Agentic Workflow for Scaffold Hopping and Molecular Optimization

Manual scaffold hopping and analog design is a sequential, chemist-intensive bottleneck. This workflow automates the systematic exploration of chemical space using graph-based transformations, fragment libraries, and predictive models to generate thousands of viable analogs in hours. By orchestrating generation, novelty checks, and multi-parameter scoring, it enables parallel exploration of multiple series, compressing months of ideation into weeks and allowing teams to converge on optimal leads faster.

Up to half of synthesized analogs fail due to poor predicted properties or impractical routes. The workflow embeds synthesizability scoring and retrosynthesis planning agents that check reagent availability and route complexity against internal inventory and cost constraints. By front-loading feasibility analysis, it grounds virtual designs in practical chemistry, preventing the synthesis of unrealistic targets and focusing lab resources on high-confidence, high-value molecules.

Manual patent analysis is reactive and slow, risking inadvertent infringement. Integrated agents continuously mine global patent corpora, extract chemical structures and claims, and map them against generated analogs in real-time. This automated IP risk assessment flags infringing regions of chemical space and highlights white space for novel design, enabling proactive steering of chemistry to create stronger, more defensible patent estates and reduce legal review cycles.

Medicinal chemists often optimize for potency first, leading to late-stage failures due to poor ADMET or physicochemical properties. The workflow implements a formalized Multi-Parameter Optimization (MPO) agent that balances potency, selectivity, predicted ADMET, and developability scores based on a configurable target product profile. This brings objective, data-driven trade-off analysis to lead optimization, improving the overall quality and probability of success for selected candidates.
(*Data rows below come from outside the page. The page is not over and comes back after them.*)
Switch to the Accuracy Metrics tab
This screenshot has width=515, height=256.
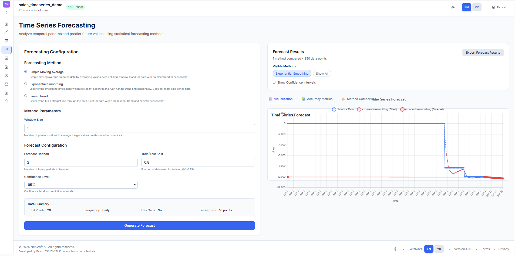pos(317,99)
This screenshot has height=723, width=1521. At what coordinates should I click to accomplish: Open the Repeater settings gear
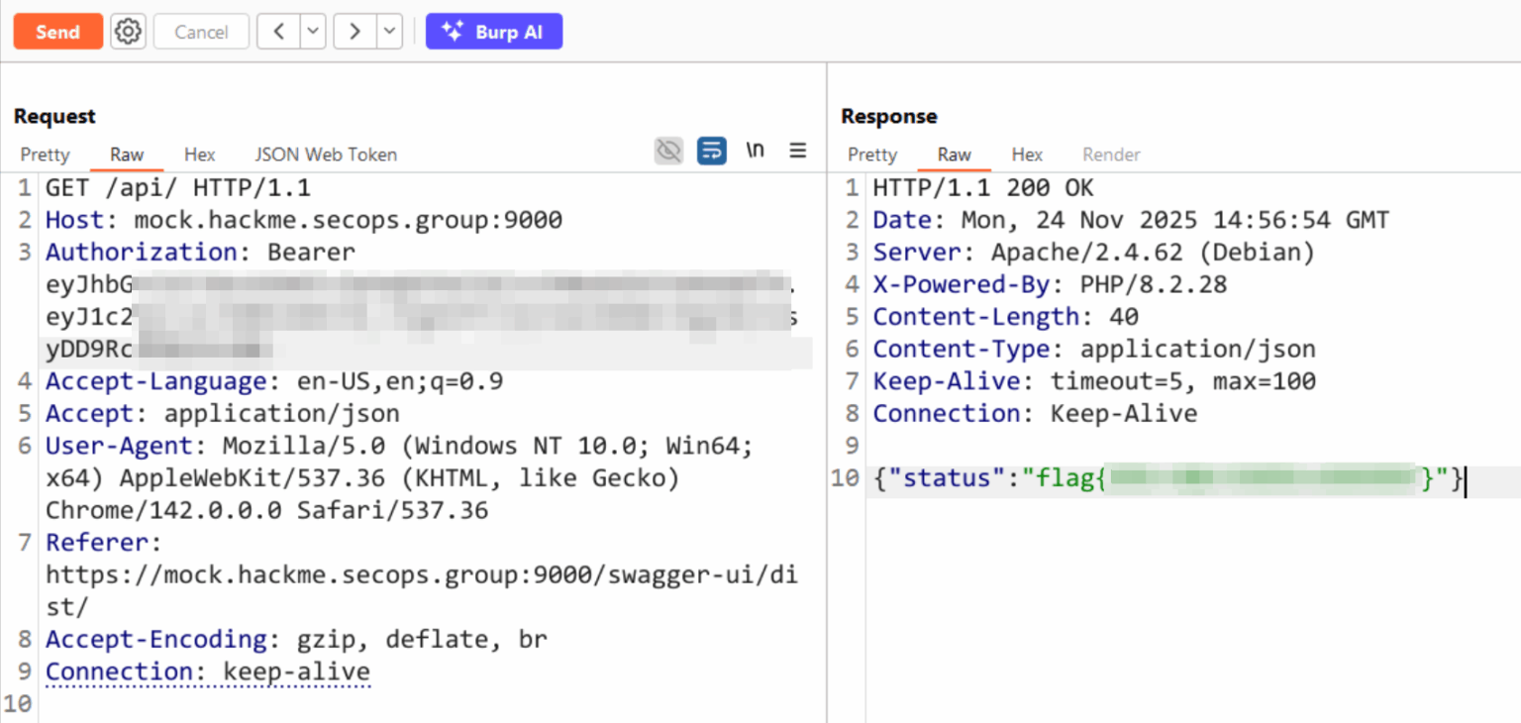pyautogui.click(x=128, y=31)
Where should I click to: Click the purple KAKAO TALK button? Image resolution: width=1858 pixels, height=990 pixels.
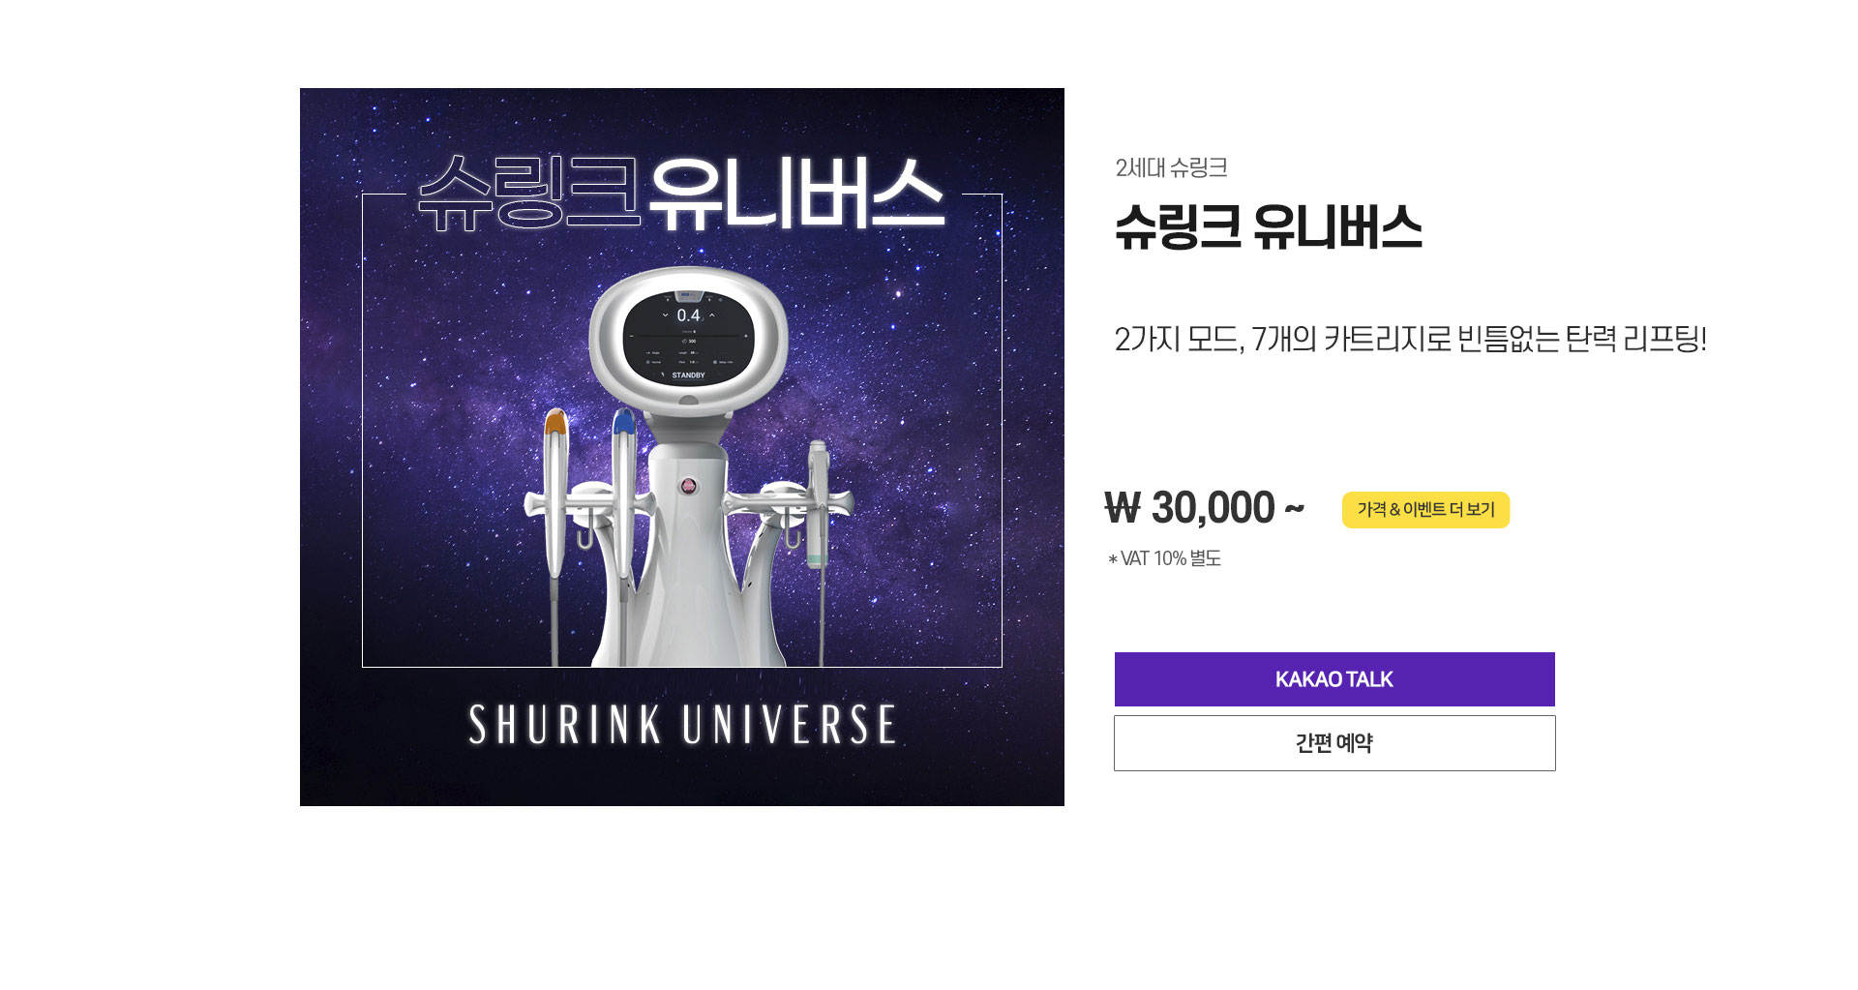[1334, 679]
Traditional design decisions are documented in disparate notebooks and meetings, losing rationale and creating reproducibility challenges. The workflow orchestrates all steps—from scaffold input to final candidate list—within a versioned, auditable pipeline. Every design hypothesis, transformation rule, model prediction, and selection score is logged, creating a defensible data trail for project reviews, regulatory inquiries, and AI model governance, turning design into a traceable operational process.
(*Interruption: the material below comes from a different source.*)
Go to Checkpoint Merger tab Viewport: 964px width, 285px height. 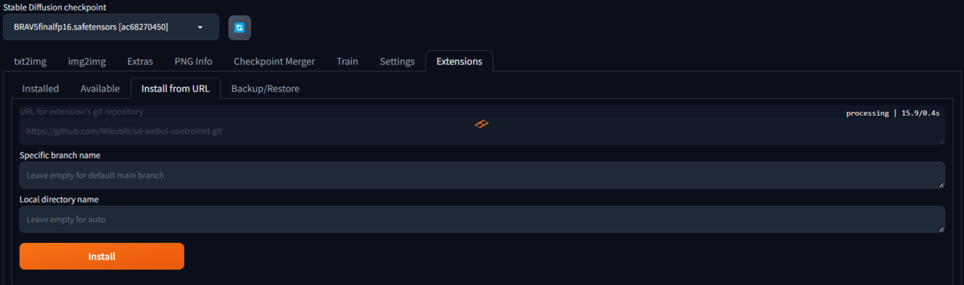[x=274, y=62]
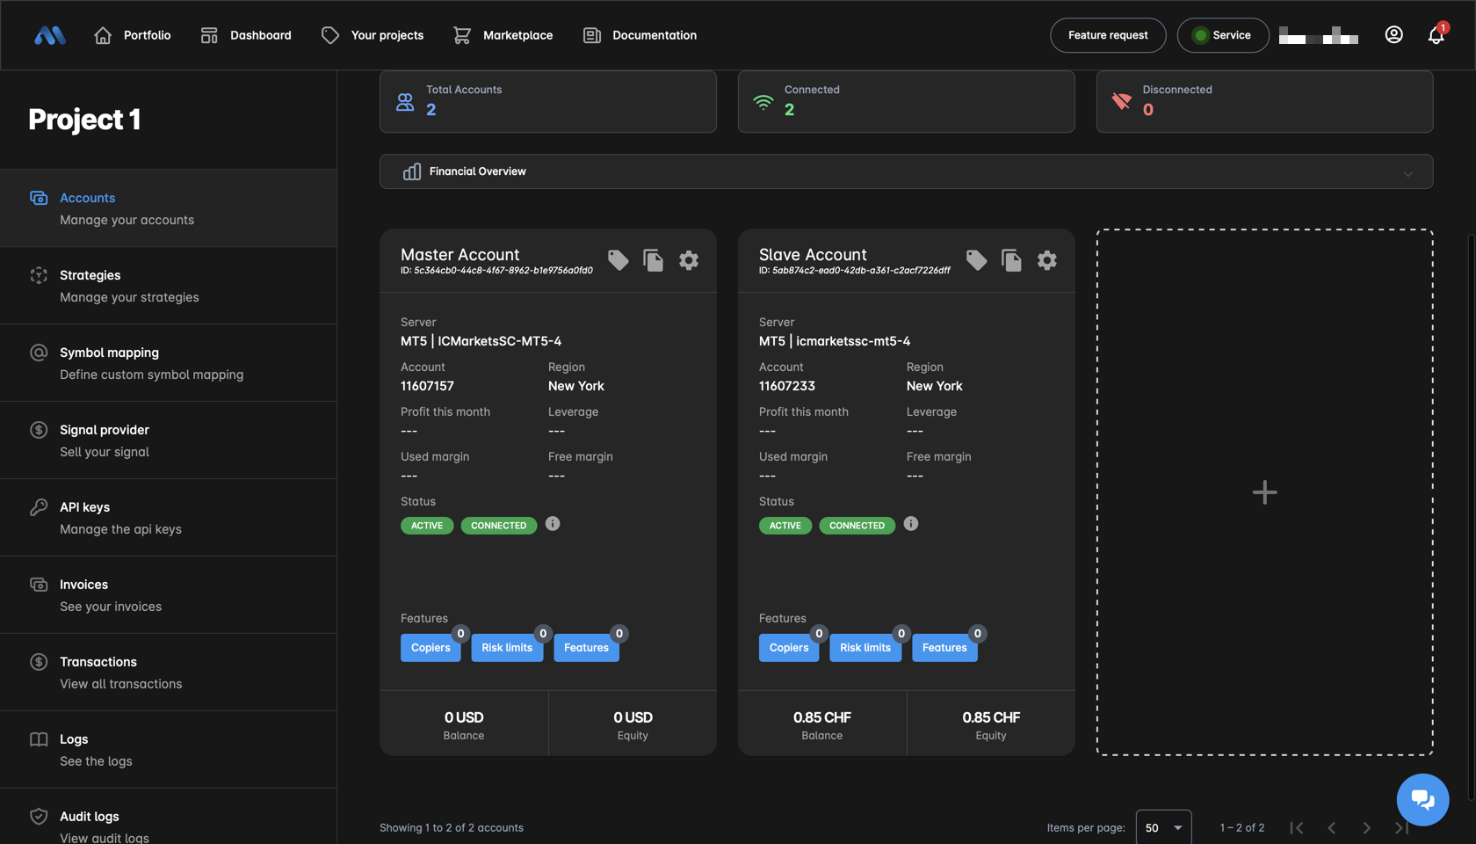
Task: Click the Slave Account tag icon
Action: click(x=976, y=260)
The largest inefficiency is the manual handoff between design ideation and synthesis execution. This workflow closes the loop by outputting structured, machine-readable synthesis plans—including suggested routes, reagent lists, and predicted protocols—that can feed directly into electronic lab notebooks (ELNs) or robotic synthesis platforms. By automating the translation of digital designs into actionable lab instructions, it accelerates the DMTA cycle, turning weeks of planning into days of execution.

This specialized agent applies graph-based transformations and fragment libraries to a promising lead scaffold, generating thousands of novel analogs. It uses rule-based and generative AI methods to explore chemical space while adhering to medicinal chemistry principles and IP boundaries, ensuring each proposed structure maintains the core pharmacophore but explores new vectors for improvement.

The orchestration layer aggregates predictions for potency, selectivity, ADMET, and physicochemical properties into a unified, weighted MPO score for each candidate. This engine applies customizable business rules and target product profiles to rank analogs objectively, replacing subjective debate with data-driven prioritization and surfacing compounds with the highest overall probability of success.

Before final candidate selection, this agent performs retrosynthesis analysis to predict synthetic feasibility. It checks reagent availability against internal inventory and vendor catalogs, scores routes for complexity and cost, and outputs draft synthesis instructions. This grounds virtual designs in practical chemistry, preventing the advancement of unrealistic targets and accelerating the handoff to synthesis teams.

A critical governance component that screens all generated analogs against global patent databases and internal IP. This layer flags potential freedom-to-operate (FTO) risks early, guiding the design agent away from infringing chemical space. It creates an audit trail for IP due diligence, helping to protect novel series and identify white space for patent filing.

The workflow is designed for integration with Electronic Lab Notebooks (ELNs) and assay data management systems. It submits prioritized synthesis lists, ingests experimental results from biochemical and property assays, and uses that new data to retrain predictive models. This creates a true Design-Make-Test-Analyze (DMTA) cycle, continuously improving the AI's recommendations based on real-world feedback.

Built on frameworks like LangGraph or CrewAI for agent coordination, the workflow connects cloud HPC for simulations, chemical databases (e.g., internal registry, ChEMBL), and lab informatics systems (e.g., Benchling, Dotmatics). Deployment involves containerized agents, secure API gateways, and a dashboard for medicinal chemists to review ranked candidates, override scores, and approve the next batch for synthesis.